O afastamento do Reino Unido do bloco europeu, que ficou conhecido como Brexit, foi aprovado em plebiscito em junho de 2016. Desde então, o governo May trabalha para estabelecer um tratado com os países europeus em defesa dos interesses nacionais. Esse acordo, que precisa ser aprovado pelos parlamentares, passaria a valer a partir de março de 2019, quando está prevista a saída britânica.

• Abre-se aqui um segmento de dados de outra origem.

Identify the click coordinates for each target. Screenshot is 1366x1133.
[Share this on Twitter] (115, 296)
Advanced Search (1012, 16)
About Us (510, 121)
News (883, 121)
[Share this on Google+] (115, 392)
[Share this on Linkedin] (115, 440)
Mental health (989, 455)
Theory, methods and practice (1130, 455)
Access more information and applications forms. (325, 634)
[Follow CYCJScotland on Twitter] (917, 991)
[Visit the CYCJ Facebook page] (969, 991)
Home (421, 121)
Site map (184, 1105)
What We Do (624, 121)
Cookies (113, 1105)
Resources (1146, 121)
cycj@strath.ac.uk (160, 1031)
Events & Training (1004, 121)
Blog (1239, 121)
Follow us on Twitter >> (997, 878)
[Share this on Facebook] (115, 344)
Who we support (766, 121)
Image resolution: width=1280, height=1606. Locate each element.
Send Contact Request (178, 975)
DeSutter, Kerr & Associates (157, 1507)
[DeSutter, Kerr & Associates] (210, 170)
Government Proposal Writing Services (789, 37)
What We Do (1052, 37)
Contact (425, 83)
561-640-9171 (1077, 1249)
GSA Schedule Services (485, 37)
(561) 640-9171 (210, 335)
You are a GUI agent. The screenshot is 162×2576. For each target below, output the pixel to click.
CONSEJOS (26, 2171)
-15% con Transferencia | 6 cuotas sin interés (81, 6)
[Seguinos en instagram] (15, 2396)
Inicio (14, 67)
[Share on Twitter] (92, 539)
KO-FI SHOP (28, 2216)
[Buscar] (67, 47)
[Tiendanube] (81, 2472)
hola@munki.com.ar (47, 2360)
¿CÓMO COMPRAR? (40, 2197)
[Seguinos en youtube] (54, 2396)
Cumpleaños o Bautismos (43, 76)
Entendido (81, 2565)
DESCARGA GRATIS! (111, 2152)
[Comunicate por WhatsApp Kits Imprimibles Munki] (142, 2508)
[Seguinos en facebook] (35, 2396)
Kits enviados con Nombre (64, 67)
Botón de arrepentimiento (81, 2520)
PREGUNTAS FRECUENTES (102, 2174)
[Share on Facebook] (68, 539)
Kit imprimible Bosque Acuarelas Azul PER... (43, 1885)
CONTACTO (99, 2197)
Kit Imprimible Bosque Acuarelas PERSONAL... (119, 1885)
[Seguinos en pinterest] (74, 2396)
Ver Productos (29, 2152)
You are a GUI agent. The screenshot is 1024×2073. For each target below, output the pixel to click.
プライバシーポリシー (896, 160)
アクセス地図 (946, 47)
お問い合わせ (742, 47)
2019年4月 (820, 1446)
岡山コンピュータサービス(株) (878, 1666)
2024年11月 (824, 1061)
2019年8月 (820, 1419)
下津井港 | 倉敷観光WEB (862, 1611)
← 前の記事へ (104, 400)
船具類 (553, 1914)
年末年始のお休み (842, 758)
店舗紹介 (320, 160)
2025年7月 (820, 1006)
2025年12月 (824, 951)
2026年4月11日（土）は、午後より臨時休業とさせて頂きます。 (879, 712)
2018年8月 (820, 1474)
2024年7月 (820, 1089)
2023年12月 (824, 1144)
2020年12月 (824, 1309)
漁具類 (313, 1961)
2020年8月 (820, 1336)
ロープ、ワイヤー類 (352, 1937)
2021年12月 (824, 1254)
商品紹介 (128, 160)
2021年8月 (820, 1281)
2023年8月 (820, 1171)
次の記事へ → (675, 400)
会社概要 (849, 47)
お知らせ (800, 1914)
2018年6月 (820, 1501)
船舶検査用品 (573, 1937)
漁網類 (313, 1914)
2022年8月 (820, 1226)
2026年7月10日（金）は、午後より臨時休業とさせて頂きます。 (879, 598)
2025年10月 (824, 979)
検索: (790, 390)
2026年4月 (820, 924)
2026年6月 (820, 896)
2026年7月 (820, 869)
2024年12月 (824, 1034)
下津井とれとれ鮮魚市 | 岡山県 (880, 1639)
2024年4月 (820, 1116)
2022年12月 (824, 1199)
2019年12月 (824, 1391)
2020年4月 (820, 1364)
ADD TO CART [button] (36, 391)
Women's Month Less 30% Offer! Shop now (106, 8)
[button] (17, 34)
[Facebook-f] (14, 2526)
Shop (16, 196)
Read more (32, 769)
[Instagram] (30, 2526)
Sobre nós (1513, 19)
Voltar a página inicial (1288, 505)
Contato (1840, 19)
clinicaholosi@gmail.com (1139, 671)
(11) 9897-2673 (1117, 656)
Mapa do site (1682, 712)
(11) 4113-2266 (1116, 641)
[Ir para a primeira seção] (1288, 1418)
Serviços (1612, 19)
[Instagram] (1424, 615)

May disse respeitar a decisão dos ministros que renunciaram, mas destacou que o processo de separação exige escolhas difíceis. Ela advertiu que o voto do Parlamento pode implicar na não concretização do Brexit.

May disse estar determinada a concluir o Brexit até 29 de março. Segundo ela, esse acordo preliminar é o rascunho de um tratado para que o Reino Unido deixe a UE de “maneira suave e ordenada” no prazo previsto.

Na avaliação da premiê, essa proposta estabelece as bases para uma futura relação que atenda aos interesses britânicos. “Assume o controle de nossas fronteiras, leis e dinheiro. Protege empregos, segurança e integridade do Reino Unido”, afirmou.

Mesmo ferrenhos defensores do Brexit em sua própria sigla, o Partido Conservador, condenam a premiê por ter feito concessões que julgam inaceitáveis a Bruxelas.

A libra esterlina caiu perto de 2% ante ao dólar, a caminho da segunda maior queda este ano, reagindo à oposição ao esboço do acordo do Brexit.